··· Extracted data ···
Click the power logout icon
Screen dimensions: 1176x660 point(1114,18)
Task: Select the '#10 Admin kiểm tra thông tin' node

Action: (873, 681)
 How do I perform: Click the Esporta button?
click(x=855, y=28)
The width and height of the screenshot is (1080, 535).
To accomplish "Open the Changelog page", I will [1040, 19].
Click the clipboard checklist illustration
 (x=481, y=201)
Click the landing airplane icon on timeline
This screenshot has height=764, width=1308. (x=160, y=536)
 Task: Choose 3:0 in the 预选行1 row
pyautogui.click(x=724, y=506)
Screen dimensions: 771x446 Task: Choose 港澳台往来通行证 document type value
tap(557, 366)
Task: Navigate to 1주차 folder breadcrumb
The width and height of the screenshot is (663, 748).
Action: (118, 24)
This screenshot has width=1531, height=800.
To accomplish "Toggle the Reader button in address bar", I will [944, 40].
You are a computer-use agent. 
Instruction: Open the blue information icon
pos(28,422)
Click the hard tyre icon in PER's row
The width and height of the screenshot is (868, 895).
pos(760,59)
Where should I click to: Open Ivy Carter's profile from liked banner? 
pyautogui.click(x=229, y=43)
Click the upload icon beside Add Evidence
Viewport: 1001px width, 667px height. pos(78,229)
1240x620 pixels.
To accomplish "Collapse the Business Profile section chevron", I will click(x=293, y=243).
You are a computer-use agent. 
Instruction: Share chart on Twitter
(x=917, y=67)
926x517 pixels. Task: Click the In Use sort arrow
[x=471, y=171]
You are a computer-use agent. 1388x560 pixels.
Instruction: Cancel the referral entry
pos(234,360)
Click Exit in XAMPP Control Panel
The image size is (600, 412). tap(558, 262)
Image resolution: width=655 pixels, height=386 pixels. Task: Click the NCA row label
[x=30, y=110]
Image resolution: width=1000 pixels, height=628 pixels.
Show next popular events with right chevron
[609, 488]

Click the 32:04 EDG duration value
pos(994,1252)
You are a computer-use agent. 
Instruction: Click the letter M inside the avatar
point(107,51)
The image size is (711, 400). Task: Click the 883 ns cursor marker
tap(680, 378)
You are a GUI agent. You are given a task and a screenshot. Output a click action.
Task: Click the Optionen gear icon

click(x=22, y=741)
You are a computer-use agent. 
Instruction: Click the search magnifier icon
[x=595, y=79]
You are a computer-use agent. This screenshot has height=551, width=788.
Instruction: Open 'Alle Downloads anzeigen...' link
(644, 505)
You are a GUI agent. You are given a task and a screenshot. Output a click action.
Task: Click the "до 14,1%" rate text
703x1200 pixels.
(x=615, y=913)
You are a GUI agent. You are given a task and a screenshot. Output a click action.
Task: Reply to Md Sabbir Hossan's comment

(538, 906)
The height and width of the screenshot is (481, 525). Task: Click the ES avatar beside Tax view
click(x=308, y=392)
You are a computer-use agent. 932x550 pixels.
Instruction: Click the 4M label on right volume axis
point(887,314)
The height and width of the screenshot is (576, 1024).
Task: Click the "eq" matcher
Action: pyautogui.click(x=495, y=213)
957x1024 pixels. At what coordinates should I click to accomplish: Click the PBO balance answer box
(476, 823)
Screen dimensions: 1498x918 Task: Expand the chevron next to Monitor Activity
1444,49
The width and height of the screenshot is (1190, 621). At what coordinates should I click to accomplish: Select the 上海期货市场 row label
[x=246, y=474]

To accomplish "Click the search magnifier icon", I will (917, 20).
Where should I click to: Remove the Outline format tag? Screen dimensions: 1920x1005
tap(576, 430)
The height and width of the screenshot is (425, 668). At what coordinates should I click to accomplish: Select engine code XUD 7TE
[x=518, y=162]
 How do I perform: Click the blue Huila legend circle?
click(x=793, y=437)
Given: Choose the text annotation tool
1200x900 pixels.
···
Go through the records above and count every line that includes "will". Give the number and nothing else.

4